Als het aan adviseurs van de ruimtevaartorganisatie NASA ligt gaat men binnen vijftien jaar de aandacht vestigen op een buurplaneet van de aarde die tot nu toe redelijk op de achtergrond is gebleven: Venus. Na een bezoek aan gasreus Jupiter en diens manenstelsel zou een grootschalige missie, waar twee heteluchtballonnen, twee landers en één orbiter deel uit van moeten maken, het volgende ‘vlaggenschip’ moeten zijn.
De drie tot vier miljard kostende vloot zou tussen 2020 en 2025 op weg moeten gaan naar de gloedhete planeet, die gekenmerkt wordt door een oppervlaktetemperatuur van maarliefst 450 graden Celsius en dichte wolken waar voortdurend zwavelzuur uit regent. In vergelijking met de andere planeten in het zonnestelsel heeft Venus voorheen nog niet echt de aandacht getrokken, maar volgens het team dat diens plannen deze maand publiceert is het ‘duivelse zusje’ interessant genoeg om uitgebreid onderzocht te worden. Zo bestaat er al lange tijd onduidelijkheid over wat er gebeurd is met de grote hoeveelheden water die het Venusiaanse oppervlak naar alle waarschijnlijkheid in het verre verleden bevatte en wat het extreme broeikaseffect op de wereld heeft veroorzaakt.
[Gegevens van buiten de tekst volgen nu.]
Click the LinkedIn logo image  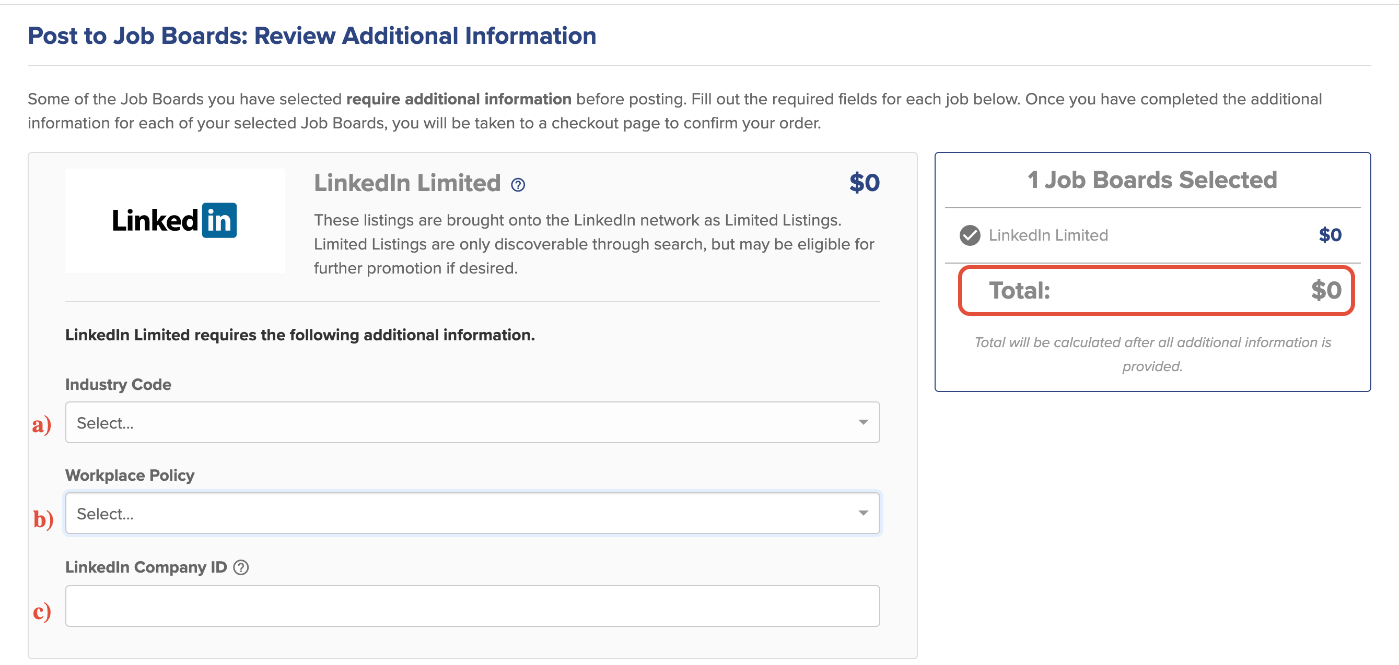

Een catastrofale inslag zou daar verantwoordelijk voor kunnen zijn, maar om op die vragen een duidelijk antwoord te formuleren willen de onderzoekers op een hoogte van 55 kilometer twee met talloze instrumenten uitgeruste ballonnen laten vliegen en een tweetal landers laten afdalen naar het oppervlak van Venus. Ook een orbiter die op zoek moet gaan naar tekens van vulkanische activiteit behoort tot de plannen. Of het bij plannen blijven zal de toekomst ons ongetwijfeld leren.